(Collected data entries)
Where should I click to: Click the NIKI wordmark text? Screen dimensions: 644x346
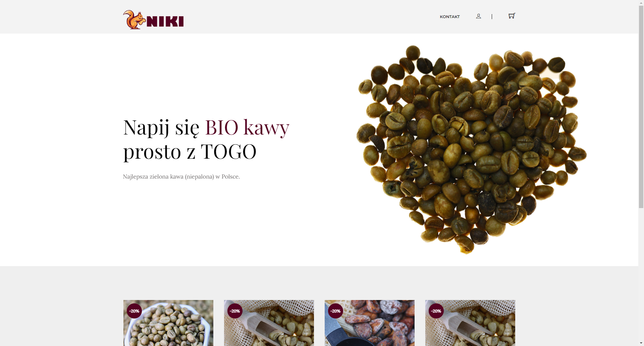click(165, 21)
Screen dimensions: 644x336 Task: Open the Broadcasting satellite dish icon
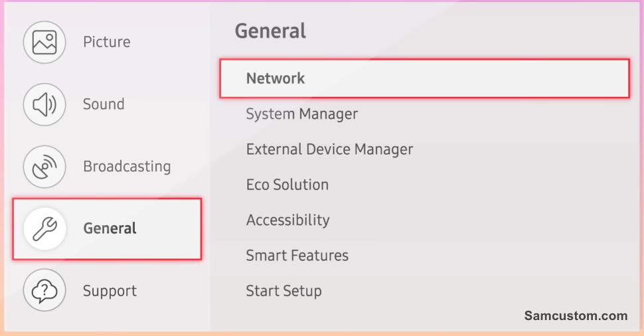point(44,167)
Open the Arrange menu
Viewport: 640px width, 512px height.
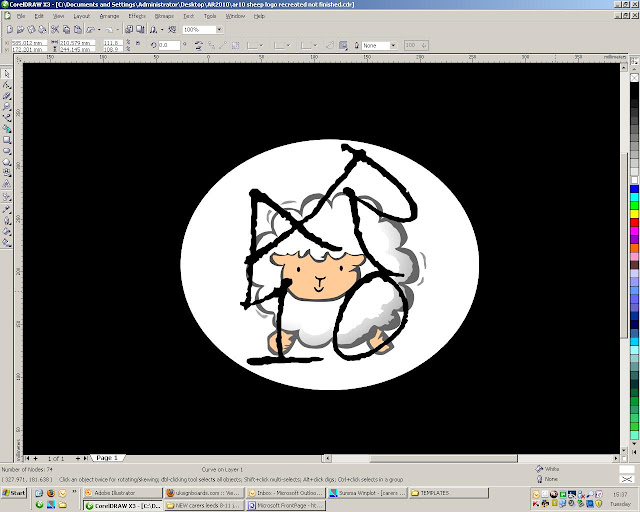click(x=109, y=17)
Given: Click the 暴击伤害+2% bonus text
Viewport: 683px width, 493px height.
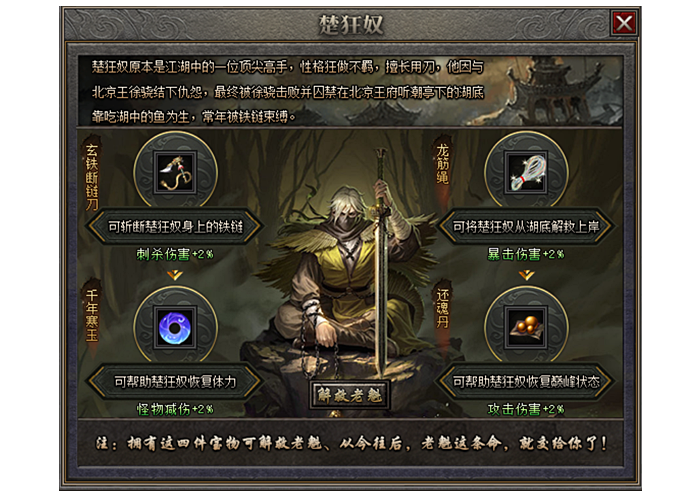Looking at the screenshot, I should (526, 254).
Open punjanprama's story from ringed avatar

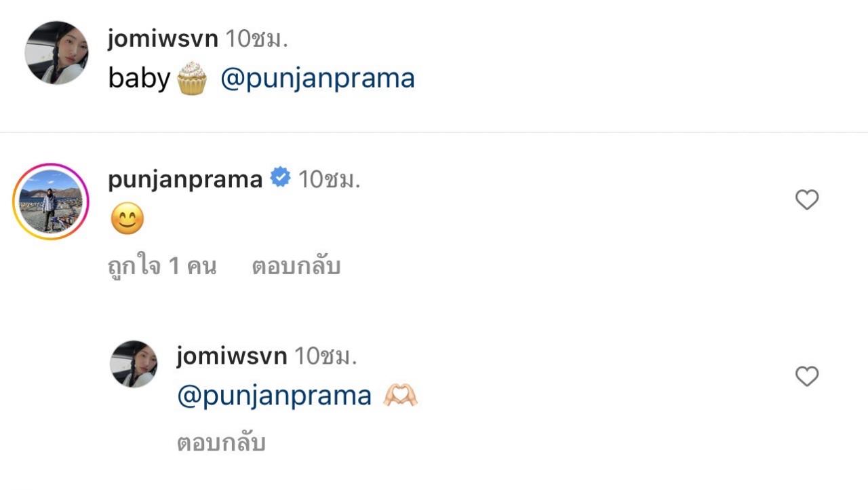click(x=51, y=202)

-- What you will do --
Write every entry out again exactly, images omitted.

-- Solution to the exercise --
Where should I click to: Click the NIKI wordmark text? Screen dimensions: 644x346
click(165, 21)
Screen dimensions: 644x336 Task: Open the Broadcasting satellite dish icon
point(44,167)
Open the Arrange menu
Viewport: 640px width, 512px height.
click(x=109, y=17)
Given: Click the 暴击伤害+2% bonus text
Viewport: 683px width, 493px height.
Looking at the screenshot, I should (526, 254).
Open punjanprama's story from ringed avatar

click(x=51, y=202)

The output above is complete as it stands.